Xylaria nigripes mitigates spatial memory impairment induced by rapid eye movement sleep deprivation

Zhengqing Zhao; Yanpeng Li; Haiyan Chen; Liuqing Huang; Fei Zhao; Qiang Yu; Zhenghua Xiang; Zhongxin Zhao

. 2014 Feb 15;7(2):356–362.

Xylaria nigripes mitigates spatial memory impairment induced by rapid eye movement sleep deprivation

Zhengqing Zhao ^1,^*, Yanpeng Li ^1,^*, Haiyan Chen ², Liuqing Huang ¹, Fei Zhao ¹, Qiang Yu ¹, Zhenghua Xiang ¹, Zhongxin Zhao ¹

PMCID: PMC3931588 PMID: 24600489

Abstract

We aimed to investigate the effects of Xylaria nigripes (XN) extracts on the rapid eye movement sleep deprivation (REMSD)-induced memory impairment, and explore related mechanism. Male Sprague Dawley rats were randomly divided into 6 groups: cage control (CC)-NaCl group; tank control (TC)-NaCl group; sleep deprivation (SD)-NaCl group; CC-XN group; TC-XN group and SD-XN group. The rats were administered with intragastric XN and 0.9% of sodium chloride. SD group rats were deprived of REM sleep for 72 h. Morris water maze (MWM) was used to assess the effects of XN on spatial learning and memory. The expression of cAMP-response element binding protein (CREB) and p-CREB were also investigated in all groups. Result showed rats in SD-NaCl group had significantly longer mean escape latencies in finding the platform as compared to the control rats (p<0.05) in MWM test. The SD-NaCl group spent significantly less time in goal quadrant compared with the SD-XN group. REMSD and XN did not alter CREB expression in the hippocampus, while sleep deprivation resulted in reduced phosphorylation of CREB in the hippocampus, which was reversed by XN. XN mitigates spatial memory impairment induced by REMSD in rat. Phosphorylation of CREB in hippocampus might be one of the mechanisms.

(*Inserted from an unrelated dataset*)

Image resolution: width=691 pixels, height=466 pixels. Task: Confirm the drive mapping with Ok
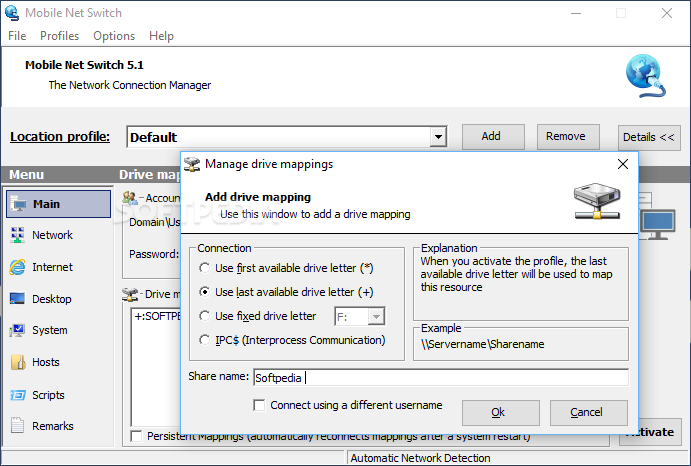tap(498, 412)
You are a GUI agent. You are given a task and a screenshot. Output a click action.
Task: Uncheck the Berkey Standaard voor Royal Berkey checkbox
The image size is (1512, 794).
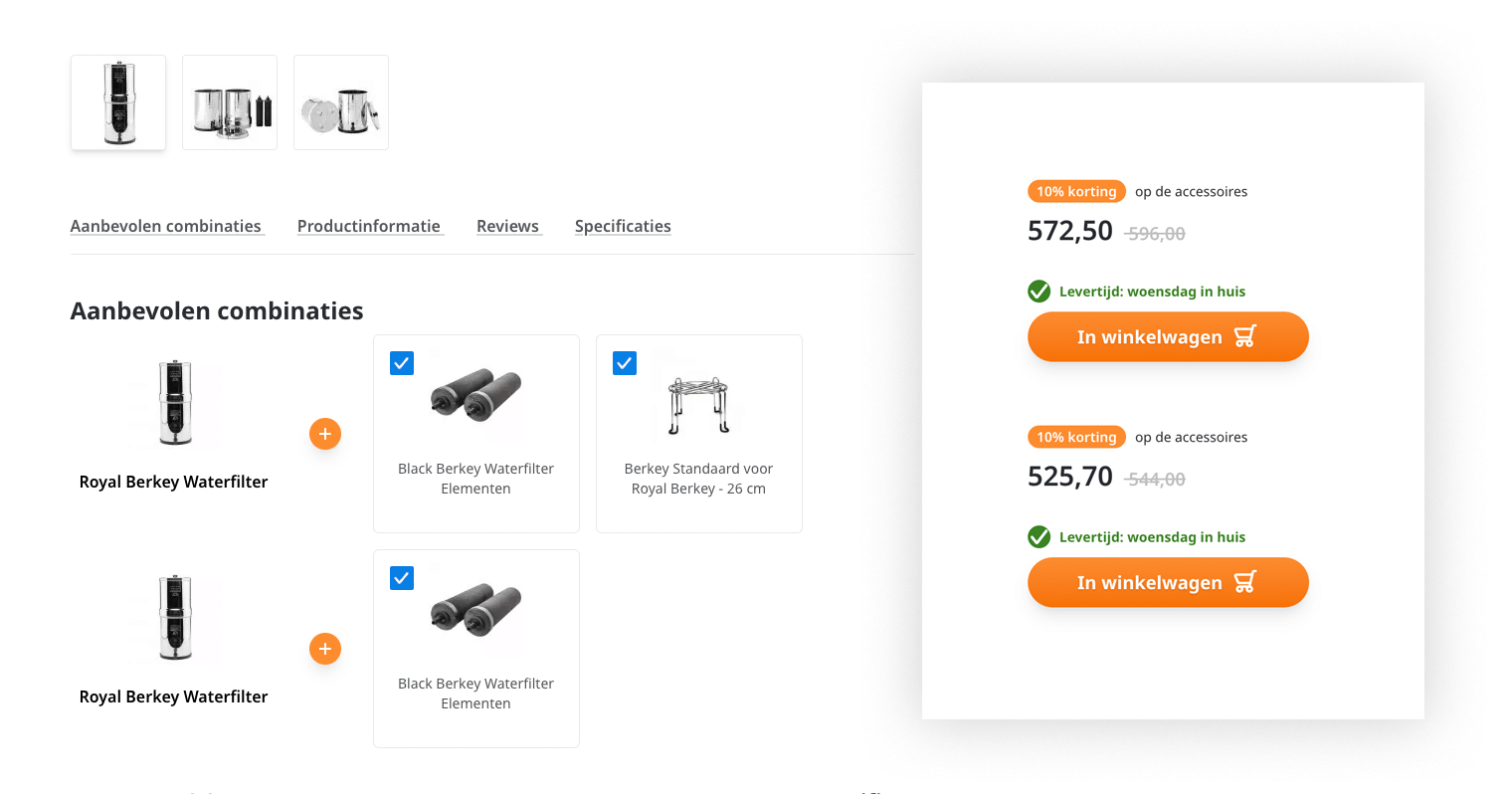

Keywords: Xylaria nigripes, rapid eye movement sleep deprivation, learning and memory, cAMP response element-binding protein, phospho-cAMP response element-binding protein

Introduction

Xylaria nigripes (XN), also known as Wu Ling Shen, is a high value medicinal fungus belonging to the family of Xylariaceae. The sclerotia of XN grows several feet underground the fungus combs of the Odontotermes termite species during the spring and summer seasons [1].

Recent studies show that XN have a tranquilizing effect on the central nervous system, it could modulate some physiological functions such as anti-oxidative damage [2-4], anti-inflammatory activity [5] and protecting carbon tetrachloride-induced liver injury in mice [6]. XN is also used to relieving depression and treating trauma [7,8]. In traditional Chinese medicine (TCM), XN is commonly used to regulating wake and sleep. Previous studies have shown that XN could induce sleepiness and maintained sleep time in insomnia patients [9,10].

Sleep loss is a common disorder with a high incidence. Numerous studies showed that sleep plays a key role in learning and memory [11,12]. Rapid eye movement (REM) sleep is an important part in sleep, which is closely related with synaptic plasticity and long-term potentiation [13,14]. So far, no study examined the potential effect of XN on memory impairment induced by sleep loss.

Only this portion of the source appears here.